El nuevo ministro de Gobierno, Marco Antonio Oviedo, anunció hoy un giro radical en la política antidrogas de Bolivia, confirmando que la lucha contra el narcotráfico será reforzada con la cooperación de agencias internacionales, incluyendo la estadounidense Administración de Control de Drogas (DEA).
“Vamos a contar con la colaboración de varias agencias y de varios países que nos ayuden en la lucha contra delitos transnacionales y graves, entre ellos, obviamente, está la DEA, están las unidades policiales de la Unión Europea, tenemos convenios con países vecinos”, explicó el Ministro Oviedo.

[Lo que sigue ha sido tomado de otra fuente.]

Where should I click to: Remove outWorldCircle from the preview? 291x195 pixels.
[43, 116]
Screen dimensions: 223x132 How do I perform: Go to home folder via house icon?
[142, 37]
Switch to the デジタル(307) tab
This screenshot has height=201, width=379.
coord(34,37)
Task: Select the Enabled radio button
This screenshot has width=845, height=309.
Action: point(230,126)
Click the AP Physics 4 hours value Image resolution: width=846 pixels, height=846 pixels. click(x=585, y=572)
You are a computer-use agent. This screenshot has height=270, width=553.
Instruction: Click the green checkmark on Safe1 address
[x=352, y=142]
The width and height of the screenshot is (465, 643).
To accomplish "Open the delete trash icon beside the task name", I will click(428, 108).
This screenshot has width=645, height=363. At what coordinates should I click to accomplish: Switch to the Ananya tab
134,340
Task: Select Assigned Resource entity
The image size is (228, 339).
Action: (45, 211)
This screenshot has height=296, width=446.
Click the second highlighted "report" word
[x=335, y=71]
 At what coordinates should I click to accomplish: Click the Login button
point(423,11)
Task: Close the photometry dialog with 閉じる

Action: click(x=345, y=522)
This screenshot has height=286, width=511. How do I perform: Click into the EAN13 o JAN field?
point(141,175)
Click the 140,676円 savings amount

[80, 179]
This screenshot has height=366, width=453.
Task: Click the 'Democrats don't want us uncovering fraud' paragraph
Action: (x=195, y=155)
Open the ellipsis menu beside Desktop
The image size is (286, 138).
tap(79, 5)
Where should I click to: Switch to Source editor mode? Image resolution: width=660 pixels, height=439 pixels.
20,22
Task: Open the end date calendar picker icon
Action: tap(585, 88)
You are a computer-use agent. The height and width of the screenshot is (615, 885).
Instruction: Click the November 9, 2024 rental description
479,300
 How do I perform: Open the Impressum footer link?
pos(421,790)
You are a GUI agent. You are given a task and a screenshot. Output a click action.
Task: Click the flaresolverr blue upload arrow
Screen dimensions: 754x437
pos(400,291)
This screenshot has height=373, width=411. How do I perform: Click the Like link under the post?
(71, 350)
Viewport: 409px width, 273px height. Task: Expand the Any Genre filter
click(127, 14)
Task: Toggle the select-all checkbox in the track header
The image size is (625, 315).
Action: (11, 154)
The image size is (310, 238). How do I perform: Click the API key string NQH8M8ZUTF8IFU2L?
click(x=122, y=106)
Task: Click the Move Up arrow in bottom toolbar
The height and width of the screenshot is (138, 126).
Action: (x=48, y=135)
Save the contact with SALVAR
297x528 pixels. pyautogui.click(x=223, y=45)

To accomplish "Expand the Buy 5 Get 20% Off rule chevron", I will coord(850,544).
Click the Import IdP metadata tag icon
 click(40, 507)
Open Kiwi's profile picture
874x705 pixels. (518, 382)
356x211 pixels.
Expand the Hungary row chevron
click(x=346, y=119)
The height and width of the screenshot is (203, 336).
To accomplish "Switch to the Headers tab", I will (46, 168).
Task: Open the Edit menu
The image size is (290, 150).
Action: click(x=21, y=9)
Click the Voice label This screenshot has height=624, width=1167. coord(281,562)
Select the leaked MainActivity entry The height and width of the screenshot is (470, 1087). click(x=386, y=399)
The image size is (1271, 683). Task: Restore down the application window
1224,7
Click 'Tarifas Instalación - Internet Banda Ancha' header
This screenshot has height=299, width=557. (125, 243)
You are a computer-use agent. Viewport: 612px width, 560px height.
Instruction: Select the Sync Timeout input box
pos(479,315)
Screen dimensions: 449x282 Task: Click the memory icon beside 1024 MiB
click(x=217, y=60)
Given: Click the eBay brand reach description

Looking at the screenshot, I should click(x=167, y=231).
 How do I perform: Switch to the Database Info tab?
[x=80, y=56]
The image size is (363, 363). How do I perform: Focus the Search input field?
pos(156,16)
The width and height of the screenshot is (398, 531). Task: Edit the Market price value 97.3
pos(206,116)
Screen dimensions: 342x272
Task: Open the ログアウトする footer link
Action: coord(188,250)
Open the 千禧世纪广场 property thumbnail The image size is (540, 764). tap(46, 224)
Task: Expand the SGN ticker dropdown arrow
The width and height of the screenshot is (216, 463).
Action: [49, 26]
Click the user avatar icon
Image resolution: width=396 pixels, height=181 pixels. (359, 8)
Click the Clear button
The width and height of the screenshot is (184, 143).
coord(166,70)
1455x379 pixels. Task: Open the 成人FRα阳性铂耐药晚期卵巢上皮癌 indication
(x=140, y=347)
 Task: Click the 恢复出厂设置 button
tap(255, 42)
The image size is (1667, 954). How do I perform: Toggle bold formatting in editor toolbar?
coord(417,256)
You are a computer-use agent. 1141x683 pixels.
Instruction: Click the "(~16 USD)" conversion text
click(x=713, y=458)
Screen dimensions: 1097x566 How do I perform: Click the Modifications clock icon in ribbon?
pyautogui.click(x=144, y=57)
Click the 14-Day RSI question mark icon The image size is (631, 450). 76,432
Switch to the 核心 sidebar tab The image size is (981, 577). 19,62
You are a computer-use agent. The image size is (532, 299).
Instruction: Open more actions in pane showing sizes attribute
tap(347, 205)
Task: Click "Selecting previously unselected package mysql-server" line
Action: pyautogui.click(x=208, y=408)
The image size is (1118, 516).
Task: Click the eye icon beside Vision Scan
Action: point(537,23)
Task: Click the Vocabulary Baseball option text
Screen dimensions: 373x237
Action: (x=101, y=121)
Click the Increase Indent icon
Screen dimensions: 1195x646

La confirmación se produce luego de la posesión de los viceministros de la cartera de Gobierno, incluido Ernesto Justiniano en el cargo de Viceministro de Defensa Social y Sustancias Controladas, un puesto que había ocupado en el gobierno de Gonzalo Sánchez de Lozada.
Justiniano coincidió con el Ministro, asegurando que su gestión buscará activamente la colaboración con agencias internacionales, algo que se había limitado en la administración anterior.
“Se conoce de la DEA, probablemente ya el fin de semana esté viajando a un país limítrofe para trabajar el tema de la coordinación en la lucha contra los narcóticos en Bolivia”, anticipó Justiniano a Eju.tv.
Este anuncio marca un cambio significativo, dado que la DEA fue expulsada de Bolivia en 2009, culminando un proceso iniciado un año antes bajo la acusación de injerencia en asuntos internos.
Justiniano informó que su primera acción ha sido requerir a la Fuerza Especial de Lucha Contra el Narcotráfico (FELCN) los datos estadísticos necesarios para definir planes y objetivos. También subrayó la necesidad de incorporar información sobre la capacidad de producción de droga, un dato que actualmente no se cuantifica en Bolivia.